If you are interested, the best overall links on this topic remain Wait but Why? written in 2015 and brilliantly prophetic. Situational Awareness which sets out a path for the next 10 years. Pretty sure hardly anyone has a clue what’s coming down the barrel here. I’m imagining it quite likely that we will be able to have a few thousand PhD equivalents working for us every day for the cost of a few clicks and $20/hour.
Exciting times.
Stralia
The Australian Misinformation and Disinformation Bill has made its way to the Senate, which has only four sitting days left this year. In theory, if it makes it that far, they vote on Monday.
The bill itself stretches to hundreds of pages but the key essence is here, where the “Serious Harms” the bill is designed to address are defined.
Serious harms The types of harm in the Bill are: harm to the operation or integrity of an electoral or referendum process in Australia; harm to public health in Australia including the efficacy of preventative health measures; vilification of a group in Australian society; intentionally inflicted physical injury to an individual in Australia; imminent Communications Legislation Amendment (Combatting Misinformation and Disinformation) Bill 2024 Page 2 of 5 damage to critical infrastructure or disruption of emergency services in Australia; and imminent harm to the Australian economy.
Specifically for us “ imminent harm to the Australian economy.” When you dig into the bill they call out co-ordinated action against the banking system and financial markets.
The explanatory documents are even more explicit. The collapse of Credit Suisse is identified as derived from social media speculation.
The collapse of Silicon Valley Bank though was entirely the result of American politicians and Chokepoint 2.0. To quote Credit Suisse is even more remarkable. Has there ever been a more bankrupt institution than them?
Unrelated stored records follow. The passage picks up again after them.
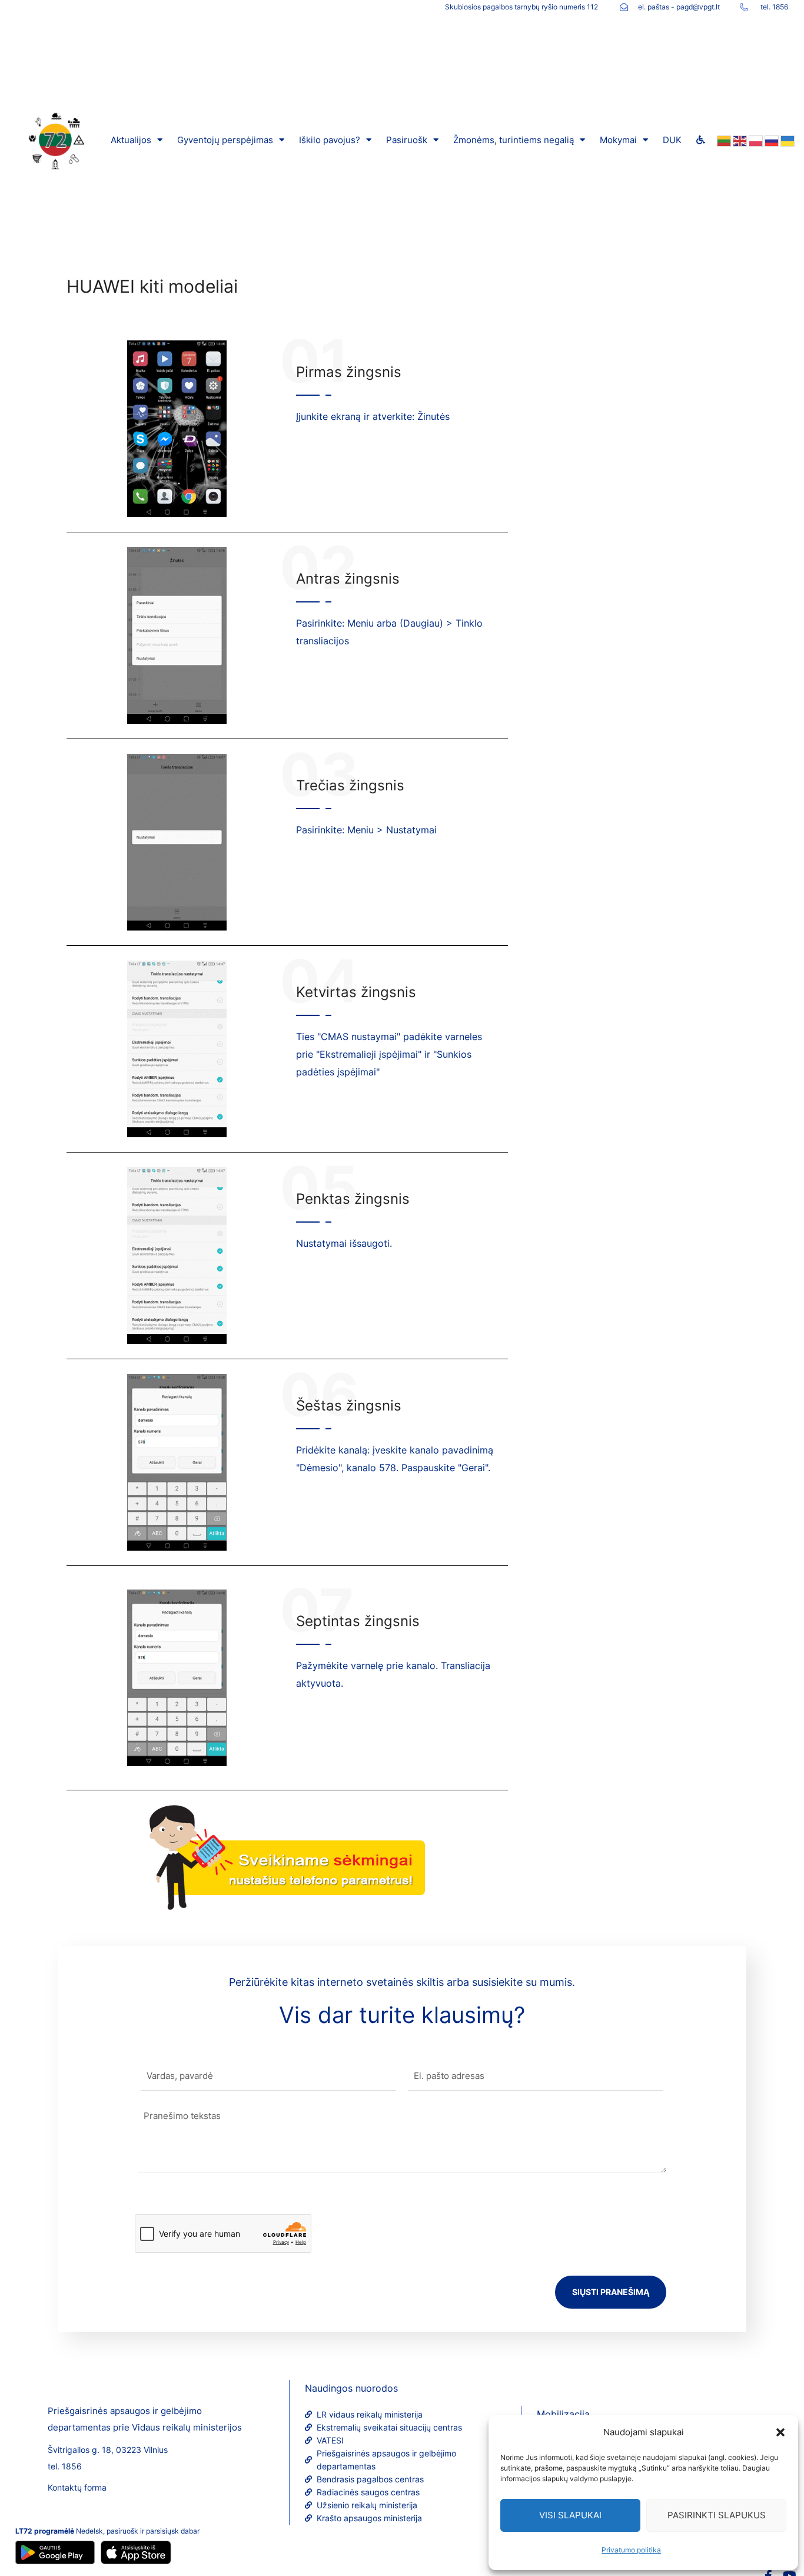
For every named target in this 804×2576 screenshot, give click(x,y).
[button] (780, 2432)
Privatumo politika (631, 2549)
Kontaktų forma (77, 2487)
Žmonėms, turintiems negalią (513, 139)
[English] (739, 140)
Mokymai (618, 139)
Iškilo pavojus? (329, 139)
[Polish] (755, 140)
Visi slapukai (570, 2515)
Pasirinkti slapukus (716, 2515)
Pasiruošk (406, 139)
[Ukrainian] (787, 140)
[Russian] (771, 140)
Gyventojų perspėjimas (225, 139)
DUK (672, 139)
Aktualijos (131, 139)
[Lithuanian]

The Swiss Government had to break the law to sustain it and lob it into the unwilling arms of UBS.
I’m putting it to you now that Bitcoin causes harm to public confidence in the banking system because it reveals the lie of fiat currency. So, this bill is a bit of a problem.
Is the financial sector so lacking in resilience it needs the protection of the Misinformation Act? Do we really need a Misinformation act?
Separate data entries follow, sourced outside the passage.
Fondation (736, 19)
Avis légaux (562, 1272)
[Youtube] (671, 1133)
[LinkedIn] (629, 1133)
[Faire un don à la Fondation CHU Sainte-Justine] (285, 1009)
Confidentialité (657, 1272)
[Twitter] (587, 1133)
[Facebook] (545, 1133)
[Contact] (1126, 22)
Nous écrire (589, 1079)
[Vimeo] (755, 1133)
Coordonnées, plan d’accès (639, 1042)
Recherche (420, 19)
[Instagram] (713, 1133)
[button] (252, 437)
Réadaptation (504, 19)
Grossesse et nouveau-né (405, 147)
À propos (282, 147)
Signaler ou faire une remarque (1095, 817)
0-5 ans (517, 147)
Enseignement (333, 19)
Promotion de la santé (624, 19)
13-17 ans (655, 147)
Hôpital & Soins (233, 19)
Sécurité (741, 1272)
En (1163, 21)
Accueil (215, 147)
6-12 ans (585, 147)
The people ultimately making the decision about what is Mis or Dis information will be the Australian Communications and Media Authority. The senior team are here. I read their bios and they seem eminently noble, hardworking public servants. So what though? How on earth could they possibly be tasked with knowing what is true and what is not? Quite frankly, if they could do that they wouldn’t be working for ACMA.
Euro-Trash
First it was Mario Drahgi, then it was Ursula von der Layen, now it’s Christine Lagarde. The tough talkers are lining up to be self critical. Christine pulled no punches.
Technology from the last century…..like the windmills that now power Germany and the UK. The solution, of course, is that governments will need to spend 1 trillion per year on climate change, innovation and defence.
…and we will spend even more on “adult education” once everyone is unemployed due to American designed AI robots. Together we will ‘find solutions’.
Christine then rallied the troops with a quote from Marcus Aurelius.
It’s true if you are Marcus Aurelius but the ECB and the EU are not. I suppose difficulties can focus the mind but in fact, what stands in the way “regulation and government”, has indeed become the European way. It is never going to change.
They have had these issues since the dawn of the European Union. Incredibly, the bloc’s GDP of $18.3bn has barely advanced since 2008 when it was $16.3bn. 12% growth in 15 years. Indian GDP went up 200% in the same period. Not a fair comparison? I don’t agree, actually we know now that a low base means nothing. There is no limit to the economic growth that would occur if it was actually allowed to occur.
They are completely cooked. It’s just a conveyor belt of do-nothing story tellers. “we have to do this”, “we must do that”. Nothing happens though. Nothing ever happens. Nothing ever will.
It’s a shame, but it is true. If you are European and want to succeed. The first thing you need to do is……leave.